In Mdm2, a SNP in the enhancer region of the gene's first intron, with either a G or a T nucleotide, also shows racial differences. About 43% of Caucasians are homozygous for the G nucleotide, while Africans are overwhelmingly homozygous for the T. Examining the haplotypes in more detail, Levine and his colleagues determined that the African versions of p53 and Mdm2 are the more ancient ones, suggesting that the Caucasian versions have undergone some sort of positive selection.

Based on the low fertility of the lab's p53-deleted mice, the researchers hypothesized that the positive selection could be related to reproduction.
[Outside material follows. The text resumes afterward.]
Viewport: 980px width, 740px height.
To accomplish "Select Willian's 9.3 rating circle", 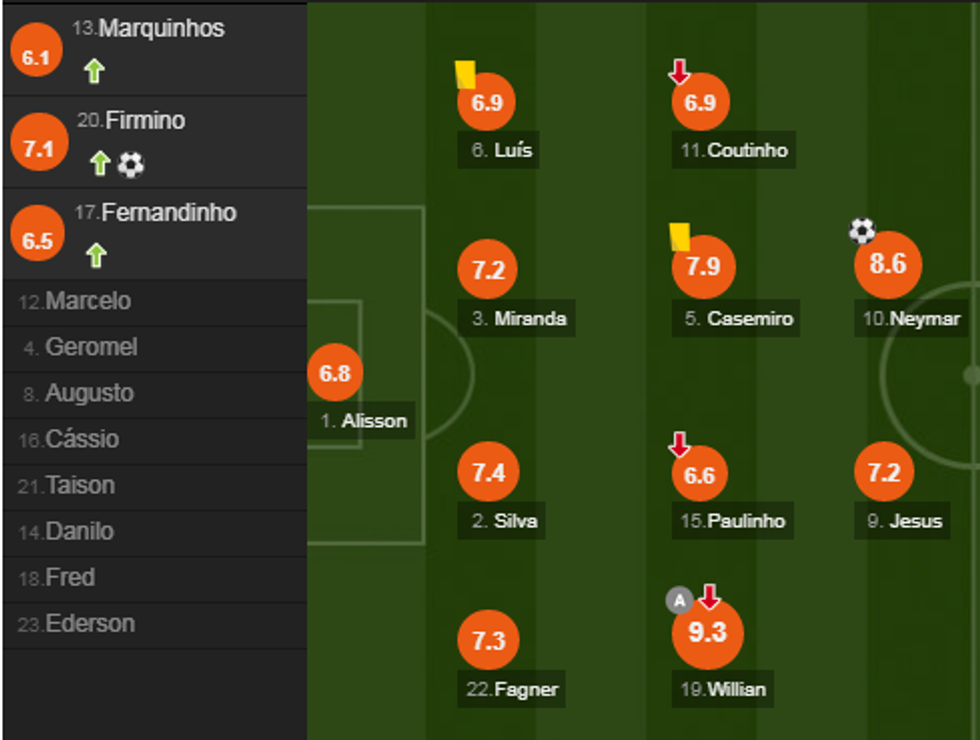I will coord(707,633).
Indeed, analyzing the SNP distribution in patients from a fertility clinic revealed a disproportionate number with proline at p53 codon 72, and a similar skew favoring the G residue in Mdm2's enhancer. A SNP in LIF also appears to be involved in many cases of infertility.

Besides being potentially useful in directing patients to the correct fertility treatment strategy, the finding provides an unusually satisfying validation of both classical cell biology and cutting-edge systems approaches. "It's very rare that you know a pathway ahead of time, you look for SNPs, and you can start to get information about what they really do, and then start to put that together," said Levine.

Open Questions

Can algorithms that predict single-cell signaling patterns be scaled up to predict signaling across whole tissues and organs?

What proportion of a computer-predicted signaling network has to be checked in the lab to validate it?

What signaling molecule provides positive feedback in the p53/Mdm2 oscillation cycle?

Is oscillation a general phenomenon in cell signaling molecules?

Will combinatorial algorithms point to clinically useful combinations of chemotherapies?

What genetic polymorphisms are most important for driving cancer progression?